The improvised explosive device (IED) has been the most significant threat by terrorists worldwide. Blast trauma has produced a wide pattern of combat spinal column injuries not commonly experienced in the civilian community. Unfortunately, explosion-related injuries have also become a widespread reality of civilian life throughout the world, and civilian medical providers who are involved in emergency trauma care must be prepared to manage casualties from terrorist attacks using high-energy explosive devices. Treatment decisions for complex spine injuries after blast trauma require special planning, taking into consideration many different factors and the complicated multiple organ system injuries not normally experienced at most civilian trauma centers.
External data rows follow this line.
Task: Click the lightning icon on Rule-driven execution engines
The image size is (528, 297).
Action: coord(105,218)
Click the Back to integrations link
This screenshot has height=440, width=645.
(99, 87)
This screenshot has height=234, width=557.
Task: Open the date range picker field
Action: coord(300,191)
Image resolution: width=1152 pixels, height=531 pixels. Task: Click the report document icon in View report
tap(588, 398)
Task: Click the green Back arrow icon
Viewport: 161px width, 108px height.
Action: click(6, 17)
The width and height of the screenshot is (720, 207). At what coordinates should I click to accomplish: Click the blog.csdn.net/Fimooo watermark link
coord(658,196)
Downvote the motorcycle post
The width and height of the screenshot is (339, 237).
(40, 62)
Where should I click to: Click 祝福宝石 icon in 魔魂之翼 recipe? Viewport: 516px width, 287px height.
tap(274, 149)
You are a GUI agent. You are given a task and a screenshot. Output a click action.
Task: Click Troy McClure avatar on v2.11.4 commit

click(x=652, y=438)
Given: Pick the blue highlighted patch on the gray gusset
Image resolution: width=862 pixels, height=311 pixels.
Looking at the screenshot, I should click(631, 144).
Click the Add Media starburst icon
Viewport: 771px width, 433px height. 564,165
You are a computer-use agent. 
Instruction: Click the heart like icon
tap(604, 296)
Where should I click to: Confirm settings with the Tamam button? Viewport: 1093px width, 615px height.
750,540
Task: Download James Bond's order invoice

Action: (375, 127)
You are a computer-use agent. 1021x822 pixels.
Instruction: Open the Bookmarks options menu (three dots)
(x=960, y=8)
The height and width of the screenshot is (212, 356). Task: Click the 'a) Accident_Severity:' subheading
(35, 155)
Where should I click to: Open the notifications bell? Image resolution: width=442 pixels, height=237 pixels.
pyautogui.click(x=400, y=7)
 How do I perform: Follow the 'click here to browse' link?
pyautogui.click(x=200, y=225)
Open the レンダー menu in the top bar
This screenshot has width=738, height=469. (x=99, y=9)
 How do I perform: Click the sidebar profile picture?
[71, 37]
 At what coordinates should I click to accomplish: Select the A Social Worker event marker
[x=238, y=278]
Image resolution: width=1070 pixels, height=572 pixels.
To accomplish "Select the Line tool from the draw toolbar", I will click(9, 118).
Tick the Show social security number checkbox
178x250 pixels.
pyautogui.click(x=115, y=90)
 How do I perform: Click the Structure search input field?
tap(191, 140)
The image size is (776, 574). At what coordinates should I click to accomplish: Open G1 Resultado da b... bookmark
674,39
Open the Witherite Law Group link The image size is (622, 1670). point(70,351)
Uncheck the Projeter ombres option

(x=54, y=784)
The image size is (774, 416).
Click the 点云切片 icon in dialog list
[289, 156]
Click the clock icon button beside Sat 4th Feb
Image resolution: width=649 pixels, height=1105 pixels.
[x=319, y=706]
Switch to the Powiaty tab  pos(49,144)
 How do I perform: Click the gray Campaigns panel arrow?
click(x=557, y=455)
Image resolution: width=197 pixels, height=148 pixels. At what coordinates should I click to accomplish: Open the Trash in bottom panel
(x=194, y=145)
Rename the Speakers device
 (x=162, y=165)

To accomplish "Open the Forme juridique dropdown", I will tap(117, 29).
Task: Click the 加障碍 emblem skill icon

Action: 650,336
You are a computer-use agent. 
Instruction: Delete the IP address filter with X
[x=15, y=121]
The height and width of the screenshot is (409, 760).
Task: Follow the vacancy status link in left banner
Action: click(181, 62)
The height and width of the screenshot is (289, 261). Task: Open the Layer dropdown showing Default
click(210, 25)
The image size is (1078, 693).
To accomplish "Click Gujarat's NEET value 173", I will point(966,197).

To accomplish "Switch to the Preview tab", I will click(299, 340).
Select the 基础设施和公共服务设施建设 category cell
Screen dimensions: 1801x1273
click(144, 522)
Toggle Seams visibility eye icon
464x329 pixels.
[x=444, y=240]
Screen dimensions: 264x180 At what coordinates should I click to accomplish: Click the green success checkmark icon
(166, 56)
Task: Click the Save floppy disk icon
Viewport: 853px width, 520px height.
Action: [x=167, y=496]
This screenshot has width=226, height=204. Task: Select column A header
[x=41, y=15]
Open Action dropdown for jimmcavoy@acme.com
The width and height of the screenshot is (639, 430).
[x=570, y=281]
Therefore, an understanding about the effects of blast trauma by spine surgeons in the community has become imperative, as the battlefield has been brought closer to home in many countries through domestic terrorism and mass casualty situations, with the lines blurred between military and civilian trauma. We set out to provide the spine surgeon with a brief overview on the use of IEDs for terrorism and the current conflicts in Iraq and Afghanistan and also a perspective on the biophysics of blast trauma.